• [Task to carry out] Some of the lines below need repeating. Reproduce exactly those between the lines holding "باك لينك وجيست بوست (346, 1915)" and "شدات ببجي اقساط (219, 515)", inclusive.

• [Data for processing]
------------------------------
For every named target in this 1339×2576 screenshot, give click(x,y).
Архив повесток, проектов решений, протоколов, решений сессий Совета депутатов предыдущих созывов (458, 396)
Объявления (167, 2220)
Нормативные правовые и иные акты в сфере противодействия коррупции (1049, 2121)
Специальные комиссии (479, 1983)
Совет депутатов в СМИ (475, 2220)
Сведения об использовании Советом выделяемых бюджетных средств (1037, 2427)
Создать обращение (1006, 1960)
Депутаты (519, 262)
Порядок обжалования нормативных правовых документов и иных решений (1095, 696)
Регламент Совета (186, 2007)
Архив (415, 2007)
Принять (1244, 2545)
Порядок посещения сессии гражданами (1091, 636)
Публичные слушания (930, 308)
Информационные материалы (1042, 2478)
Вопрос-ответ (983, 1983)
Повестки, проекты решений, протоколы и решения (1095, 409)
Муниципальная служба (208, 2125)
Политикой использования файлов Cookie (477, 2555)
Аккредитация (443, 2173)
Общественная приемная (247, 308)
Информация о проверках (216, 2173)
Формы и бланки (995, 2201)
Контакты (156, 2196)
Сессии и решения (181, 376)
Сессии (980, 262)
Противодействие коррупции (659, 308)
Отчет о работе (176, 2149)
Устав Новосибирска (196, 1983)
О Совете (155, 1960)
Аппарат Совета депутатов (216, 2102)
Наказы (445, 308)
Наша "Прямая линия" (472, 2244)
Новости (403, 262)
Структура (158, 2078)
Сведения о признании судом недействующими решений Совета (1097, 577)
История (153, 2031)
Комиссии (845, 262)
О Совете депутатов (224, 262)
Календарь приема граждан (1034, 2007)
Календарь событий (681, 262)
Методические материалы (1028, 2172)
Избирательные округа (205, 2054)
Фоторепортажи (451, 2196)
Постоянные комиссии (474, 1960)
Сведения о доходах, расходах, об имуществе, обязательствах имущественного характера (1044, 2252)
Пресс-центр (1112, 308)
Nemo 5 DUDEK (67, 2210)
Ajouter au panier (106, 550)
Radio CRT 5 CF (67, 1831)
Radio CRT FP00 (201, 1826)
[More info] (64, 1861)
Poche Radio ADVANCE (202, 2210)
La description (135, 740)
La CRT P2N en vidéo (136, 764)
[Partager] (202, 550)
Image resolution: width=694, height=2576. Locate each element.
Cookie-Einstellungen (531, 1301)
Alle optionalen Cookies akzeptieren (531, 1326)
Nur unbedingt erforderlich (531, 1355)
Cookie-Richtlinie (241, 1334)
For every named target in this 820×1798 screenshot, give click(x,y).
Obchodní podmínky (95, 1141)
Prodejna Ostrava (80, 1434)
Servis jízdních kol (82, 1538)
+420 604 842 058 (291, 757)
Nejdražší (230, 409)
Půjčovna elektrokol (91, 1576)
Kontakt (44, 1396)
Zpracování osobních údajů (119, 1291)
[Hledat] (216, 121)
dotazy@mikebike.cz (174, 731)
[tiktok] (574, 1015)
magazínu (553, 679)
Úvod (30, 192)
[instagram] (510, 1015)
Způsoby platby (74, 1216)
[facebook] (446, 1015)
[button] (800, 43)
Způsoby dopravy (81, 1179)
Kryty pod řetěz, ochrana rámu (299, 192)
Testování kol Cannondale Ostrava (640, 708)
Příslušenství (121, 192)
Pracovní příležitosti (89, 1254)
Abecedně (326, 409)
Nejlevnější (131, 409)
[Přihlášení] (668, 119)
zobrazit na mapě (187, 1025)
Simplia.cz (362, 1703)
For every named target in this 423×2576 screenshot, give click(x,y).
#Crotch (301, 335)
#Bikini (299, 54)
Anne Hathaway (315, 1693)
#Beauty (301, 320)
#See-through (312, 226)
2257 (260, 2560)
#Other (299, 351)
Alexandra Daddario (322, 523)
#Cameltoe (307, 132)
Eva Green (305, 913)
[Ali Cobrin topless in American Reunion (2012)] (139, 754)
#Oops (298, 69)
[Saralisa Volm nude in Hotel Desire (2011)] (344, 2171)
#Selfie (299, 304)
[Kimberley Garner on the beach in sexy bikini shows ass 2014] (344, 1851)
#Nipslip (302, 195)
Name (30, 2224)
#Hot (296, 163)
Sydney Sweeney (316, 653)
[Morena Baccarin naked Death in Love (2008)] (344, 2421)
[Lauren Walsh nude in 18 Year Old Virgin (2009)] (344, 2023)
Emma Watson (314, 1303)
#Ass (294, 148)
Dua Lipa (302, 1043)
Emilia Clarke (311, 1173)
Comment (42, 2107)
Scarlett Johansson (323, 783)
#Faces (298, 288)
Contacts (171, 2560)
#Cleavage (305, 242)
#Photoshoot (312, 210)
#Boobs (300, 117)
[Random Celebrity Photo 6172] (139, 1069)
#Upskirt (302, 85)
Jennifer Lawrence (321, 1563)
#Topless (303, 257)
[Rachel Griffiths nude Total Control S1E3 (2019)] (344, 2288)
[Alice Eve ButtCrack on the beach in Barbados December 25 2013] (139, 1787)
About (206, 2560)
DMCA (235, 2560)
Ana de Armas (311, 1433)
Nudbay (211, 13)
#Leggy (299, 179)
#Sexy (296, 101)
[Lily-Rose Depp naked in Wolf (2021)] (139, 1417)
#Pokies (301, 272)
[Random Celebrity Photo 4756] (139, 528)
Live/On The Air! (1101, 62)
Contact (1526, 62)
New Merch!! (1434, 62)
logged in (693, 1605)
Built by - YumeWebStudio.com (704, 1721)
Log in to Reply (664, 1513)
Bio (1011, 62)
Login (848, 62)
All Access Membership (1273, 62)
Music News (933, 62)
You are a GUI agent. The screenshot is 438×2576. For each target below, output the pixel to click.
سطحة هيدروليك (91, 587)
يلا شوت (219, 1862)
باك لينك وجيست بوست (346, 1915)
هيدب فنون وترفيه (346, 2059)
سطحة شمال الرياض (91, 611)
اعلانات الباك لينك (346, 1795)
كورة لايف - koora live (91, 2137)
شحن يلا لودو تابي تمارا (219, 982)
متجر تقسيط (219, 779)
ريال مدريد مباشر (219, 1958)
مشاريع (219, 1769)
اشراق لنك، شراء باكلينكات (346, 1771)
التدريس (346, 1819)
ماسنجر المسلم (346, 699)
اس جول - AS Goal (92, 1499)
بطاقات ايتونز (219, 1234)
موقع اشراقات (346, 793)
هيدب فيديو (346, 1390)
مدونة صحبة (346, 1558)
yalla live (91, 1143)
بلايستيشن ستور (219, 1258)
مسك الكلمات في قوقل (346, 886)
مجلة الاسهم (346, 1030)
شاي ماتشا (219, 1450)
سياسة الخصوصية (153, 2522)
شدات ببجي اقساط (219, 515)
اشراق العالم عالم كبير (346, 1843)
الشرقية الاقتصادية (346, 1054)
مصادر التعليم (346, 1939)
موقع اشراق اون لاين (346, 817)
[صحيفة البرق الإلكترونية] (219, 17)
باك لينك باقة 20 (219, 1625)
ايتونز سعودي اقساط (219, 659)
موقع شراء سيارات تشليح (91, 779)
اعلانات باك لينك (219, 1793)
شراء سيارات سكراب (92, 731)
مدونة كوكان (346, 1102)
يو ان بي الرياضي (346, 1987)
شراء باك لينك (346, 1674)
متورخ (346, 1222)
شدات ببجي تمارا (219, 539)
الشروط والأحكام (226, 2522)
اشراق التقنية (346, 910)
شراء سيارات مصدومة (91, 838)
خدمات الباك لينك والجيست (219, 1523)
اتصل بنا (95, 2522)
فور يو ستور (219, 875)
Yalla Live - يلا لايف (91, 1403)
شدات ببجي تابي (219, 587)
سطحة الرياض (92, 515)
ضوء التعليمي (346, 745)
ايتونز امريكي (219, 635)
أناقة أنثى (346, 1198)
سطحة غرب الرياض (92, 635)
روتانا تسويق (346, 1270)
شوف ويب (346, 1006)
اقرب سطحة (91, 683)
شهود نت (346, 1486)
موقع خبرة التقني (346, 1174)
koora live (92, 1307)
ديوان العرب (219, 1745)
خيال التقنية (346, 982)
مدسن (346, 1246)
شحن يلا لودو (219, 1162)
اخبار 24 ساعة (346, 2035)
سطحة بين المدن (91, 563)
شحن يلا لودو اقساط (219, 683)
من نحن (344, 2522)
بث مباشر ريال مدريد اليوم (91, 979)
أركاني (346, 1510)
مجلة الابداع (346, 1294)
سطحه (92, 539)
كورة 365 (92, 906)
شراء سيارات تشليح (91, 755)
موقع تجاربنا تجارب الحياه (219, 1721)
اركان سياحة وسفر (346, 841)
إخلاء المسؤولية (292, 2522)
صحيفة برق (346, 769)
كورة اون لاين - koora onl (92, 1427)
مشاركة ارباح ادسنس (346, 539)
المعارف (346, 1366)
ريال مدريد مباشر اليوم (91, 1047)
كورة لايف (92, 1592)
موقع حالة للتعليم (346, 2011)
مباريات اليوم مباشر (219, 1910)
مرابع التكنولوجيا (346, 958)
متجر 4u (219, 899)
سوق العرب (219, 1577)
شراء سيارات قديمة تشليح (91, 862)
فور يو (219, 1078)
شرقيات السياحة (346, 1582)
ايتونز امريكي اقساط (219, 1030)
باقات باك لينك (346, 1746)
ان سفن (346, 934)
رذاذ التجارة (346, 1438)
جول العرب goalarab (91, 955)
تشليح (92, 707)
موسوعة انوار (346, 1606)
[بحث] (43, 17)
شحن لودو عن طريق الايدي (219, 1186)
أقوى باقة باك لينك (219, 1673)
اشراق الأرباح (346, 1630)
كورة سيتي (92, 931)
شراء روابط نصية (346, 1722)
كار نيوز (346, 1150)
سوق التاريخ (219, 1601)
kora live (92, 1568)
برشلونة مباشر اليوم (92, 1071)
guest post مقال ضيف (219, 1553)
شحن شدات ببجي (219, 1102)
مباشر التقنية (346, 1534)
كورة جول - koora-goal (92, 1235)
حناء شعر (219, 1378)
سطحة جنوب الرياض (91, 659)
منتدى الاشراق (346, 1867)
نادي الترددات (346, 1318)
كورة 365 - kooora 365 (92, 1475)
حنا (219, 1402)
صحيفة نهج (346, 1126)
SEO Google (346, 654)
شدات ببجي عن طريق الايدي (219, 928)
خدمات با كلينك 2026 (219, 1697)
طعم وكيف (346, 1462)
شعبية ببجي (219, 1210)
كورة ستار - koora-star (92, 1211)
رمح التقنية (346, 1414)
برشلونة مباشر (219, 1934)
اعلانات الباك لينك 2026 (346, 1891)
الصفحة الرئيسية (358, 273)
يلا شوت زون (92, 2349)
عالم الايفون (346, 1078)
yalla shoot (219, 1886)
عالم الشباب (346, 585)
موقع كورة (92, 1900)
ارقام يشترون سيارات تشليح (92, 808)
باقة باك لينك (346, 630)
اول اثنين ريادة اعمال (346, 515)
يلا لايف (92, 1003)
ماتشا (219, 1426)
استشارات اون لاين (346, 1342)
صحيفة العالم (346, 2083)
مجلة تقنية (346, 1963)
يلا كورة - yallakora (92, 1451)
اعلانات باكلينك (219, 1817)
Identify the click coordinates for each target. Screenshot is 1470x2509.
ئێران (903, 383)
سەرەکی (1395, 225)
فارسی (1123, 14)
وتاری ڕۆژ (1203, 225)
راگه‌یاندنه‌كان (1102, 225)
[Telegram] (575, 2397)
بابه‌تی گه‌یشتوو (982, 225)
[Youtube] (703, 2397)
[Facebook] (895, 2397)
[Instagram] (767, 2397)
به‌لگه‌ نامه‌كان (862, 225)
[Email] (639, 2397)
------------------------------
• [Response to the exercise]
باك لينك وجيست بوست (346, 1915)
هيدب فنون وترفيه (346, 2059)
سطحة شمال الرياض (91, 611)
اعلانات الباك لينك (346, 1795)
كورة لايف - koora live (91, 2137)
شحن يلا لودو تابي تمارا (219, 982)
متجر تقسيط (219, 779)
ريال مدريد مباشر (219, 1958)
مشاريع (219, 1769)
اشراق لنك، شراء باكلينكات (346, 1771)
التدريس (346, 1819)
ماسنجر المسلم (346, 699)
اس جول - AS Goal (92, 1499)
بطاقات ايتونز (219, 1234)
موقع اشراقات (346, 793)
هيدب فيديو (346, 1390)
مدونة صحبة (346, 1558)
yalla live (91, 1143)
بلايستيشن ستور (219, 1258)
مسك الكلمات في قوقل (346, 886)
مجلة الاسهم (346, 1030)
شاي ماتشا (219, 1450)
سياسة الخصوصية (153, 2522)
شدات ببجي اقساط (219, 515)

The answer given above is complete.